The hedge fund manager objects to the rule on two fronts but his reasoning is faulty at best. First, he thinks the rule is unlikely to be cost beneficial to investors. This depends on who he calls investors. I can assure you if investors know who the large short sellers are just like they know who the large longs are, they could make much better decision and save a lot of costs involved in investing in a manipulated, rigged market while the manipulators have the protection of SEC that their identity will not be revealed. Yes, I do call short sellers who gang up on a company, spread wrong rumors, commission faulty research reports, pay journalists and others to bash the company, manipulators.

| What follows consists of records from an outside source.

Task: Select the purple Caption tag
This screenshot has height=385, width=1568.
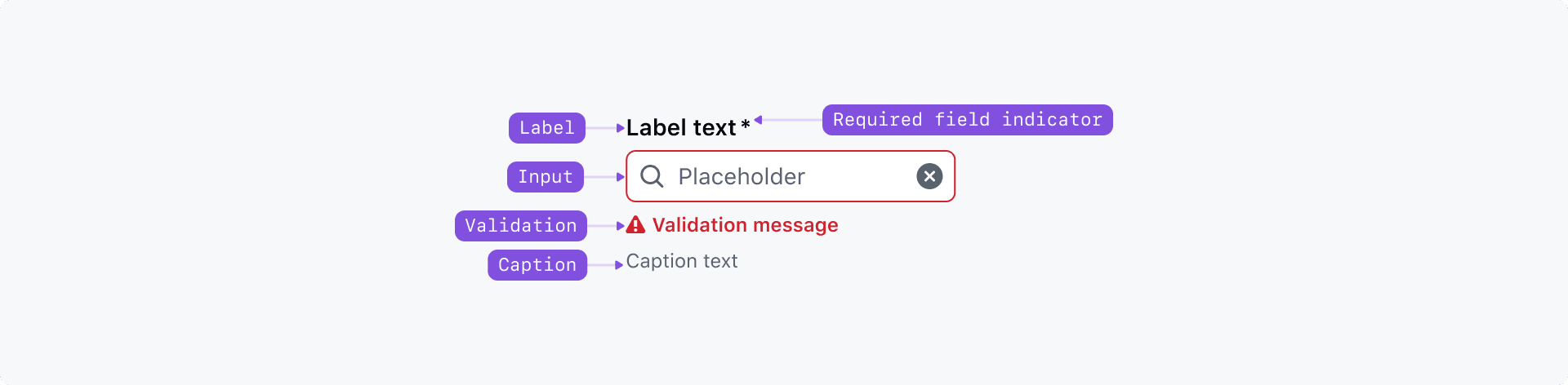Action: [x=537, y=265]
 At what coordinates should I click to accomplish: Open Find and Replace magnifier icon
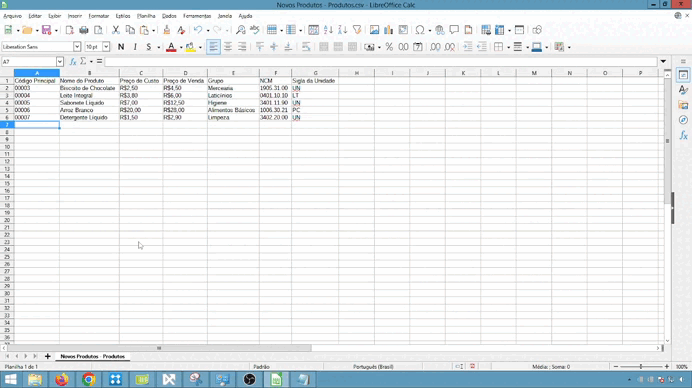[x=241, y=30]
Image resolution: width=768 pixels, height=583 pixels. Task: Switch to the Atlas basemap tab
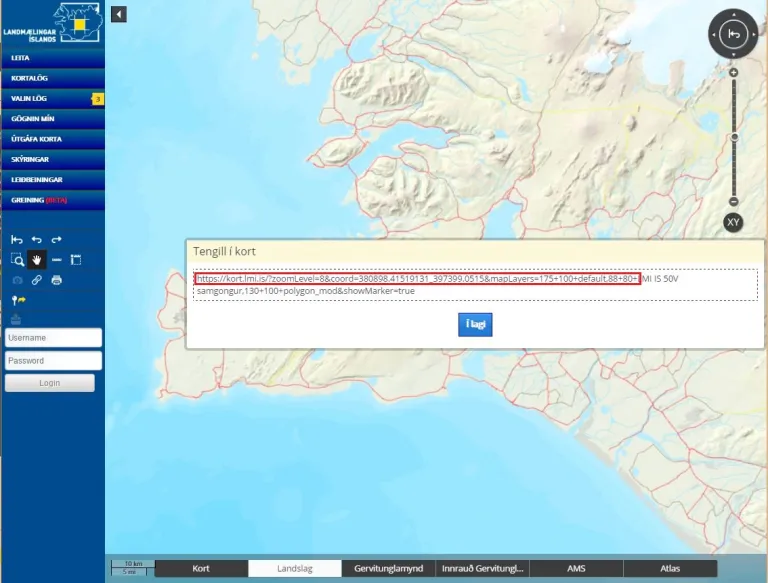point(669,568)
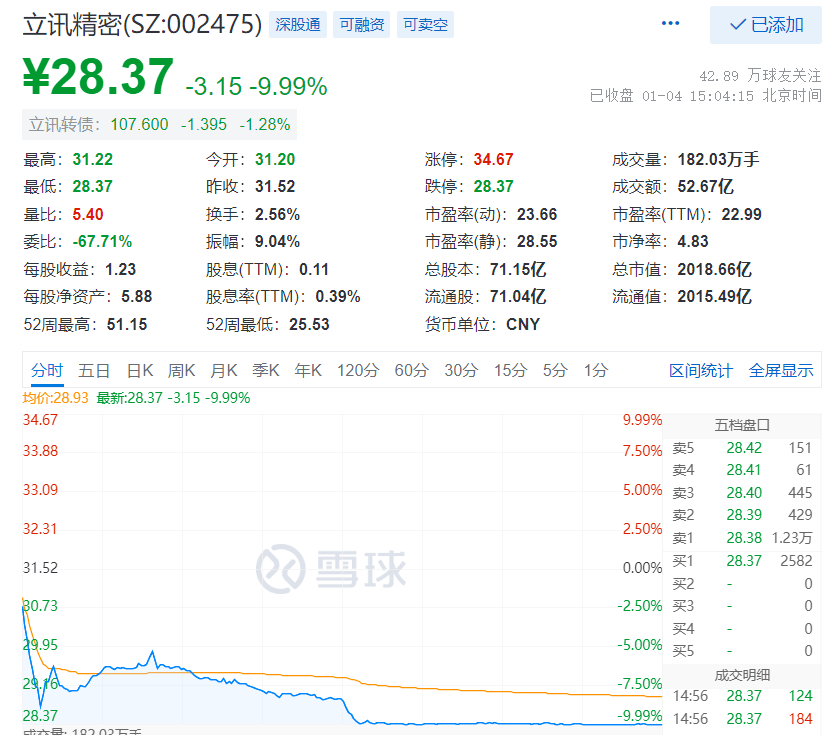Open 全屏显示 fullscreen chart view
Image resolution: width=822 pixels, height=735 pixels.
point(781,370)
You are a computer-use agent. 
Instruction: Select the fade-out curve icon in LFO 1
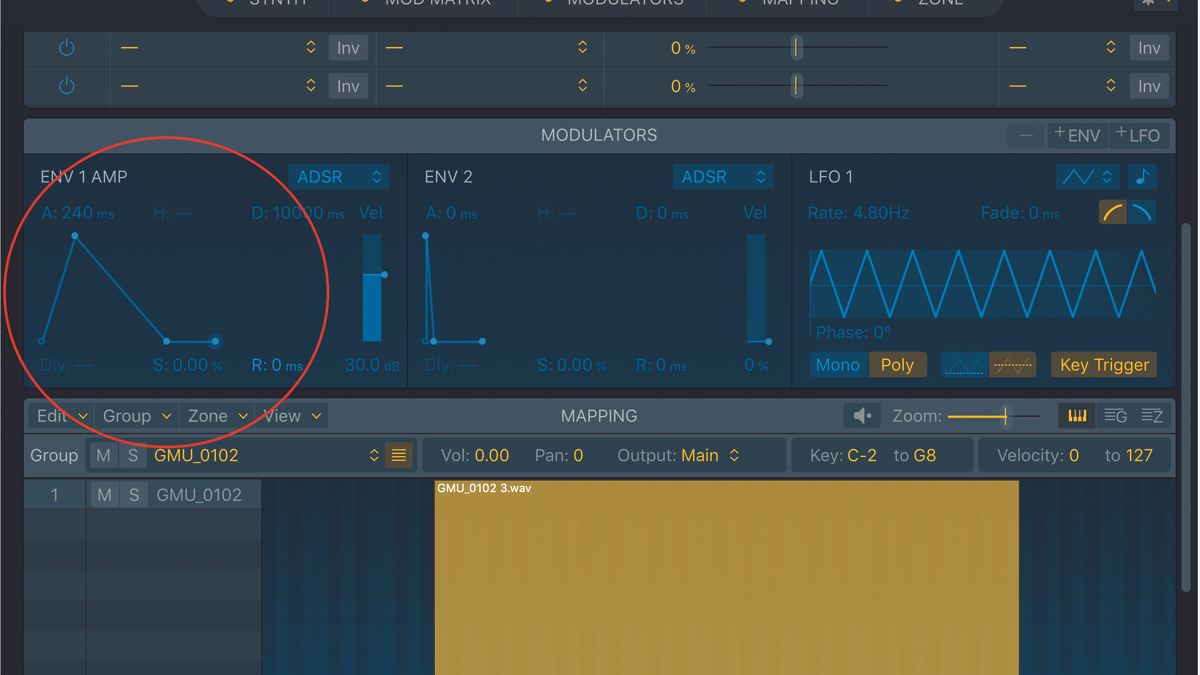coord(1140,211)
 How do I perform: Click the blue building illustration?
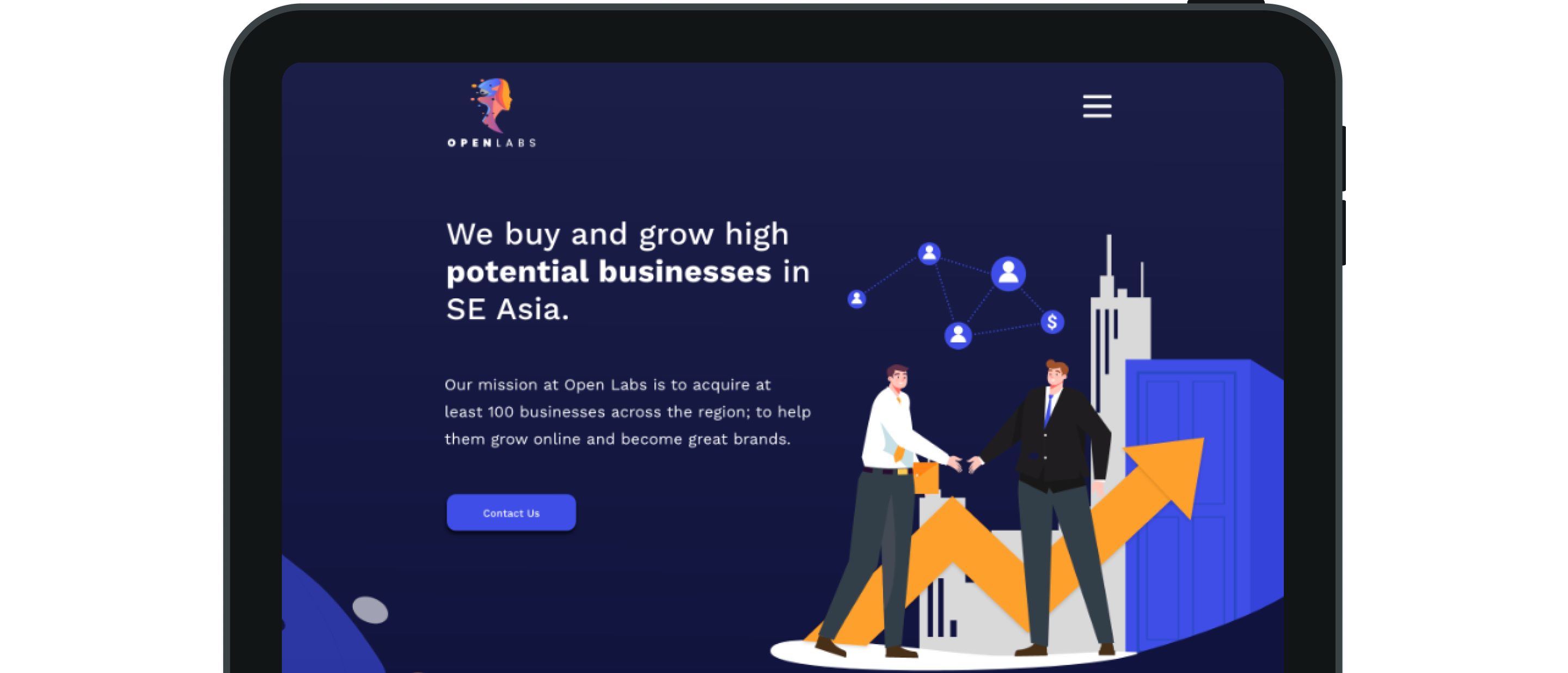(1202, 505)
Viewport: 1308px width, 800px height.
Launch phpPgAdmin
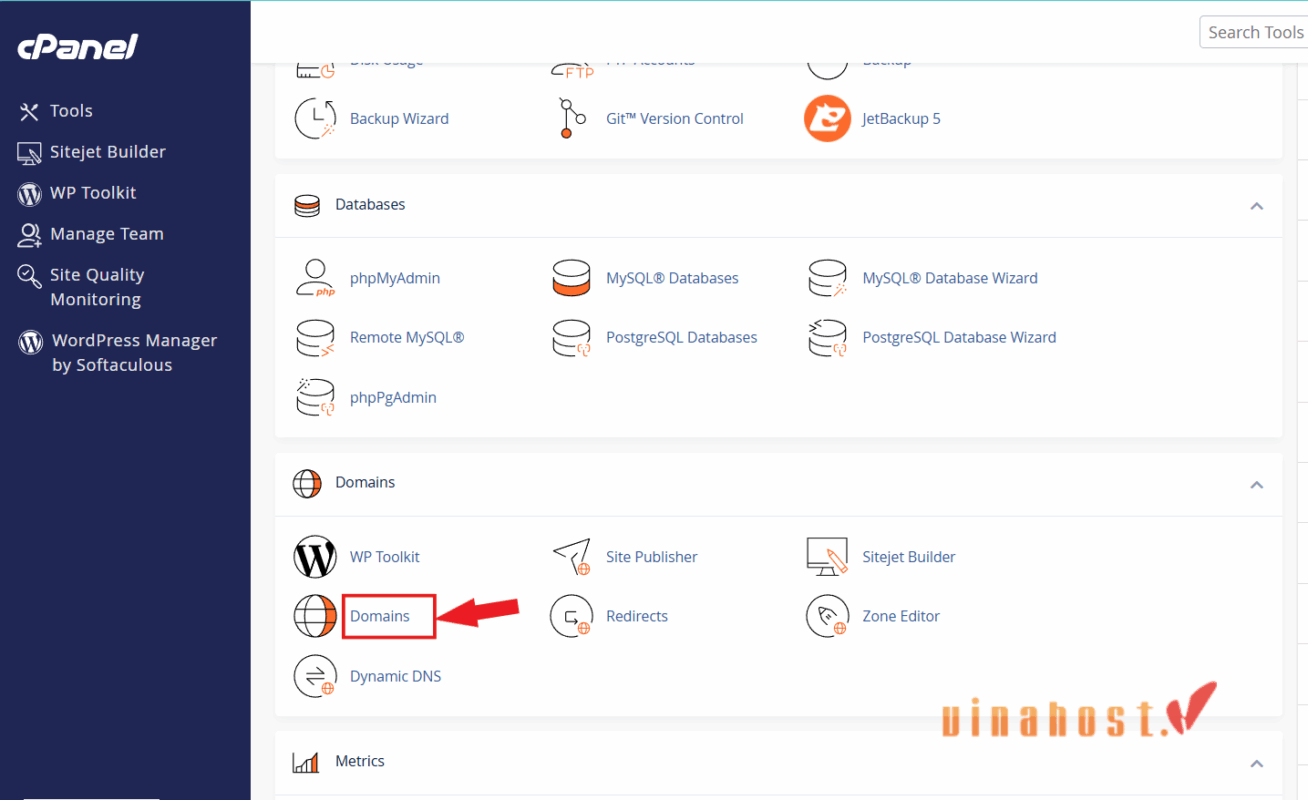click(393, 397)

Eiben's second objection which he calls philosophical is completely without merit. The double standard is the way it is now, where large longs are identified but large shorts are unidentified to the public. That is a double-standard that benefits the shorts hugely.
'In other words, this rule creates the impression that there are more bad apples in the short selling population than in general', the hedge fund manager writes.
That is simply a fact. It is a hard fact to face for the manipulators but it is so. How many long managers pay journalists and analysts and message board agents to spread false rumors about the company? Short sellers have been known to do this far more frequently. Yes, indeed, there are more bad apples in the short selling population than in general.
Do we need to remind this hedge fund manager who is trying to lobby the SEC to continue help keep large short sellers' identities quiet that it is shorts not longs who engage in naked short selling.
Is it not time for the SEC to stop protecting the identity of large short sellers and help investors know who are the entities who are ganging up on them? At the very least it helps the companies who are victims of such manipulative behaviors, to know who to go to for financing and be better protected against predatory practices of toxic pipes. That is the least the SEC could do.
Instead of acting though, the SEC is giving more and more time for large short sellers to remain hidden and continue to wreck havoc in the financial markets and ruin good companies, and thereby further ruin the economy. Wake up SEC. It is time to fight for Main Street not for Wall Street. Let us know who are the large short sellers.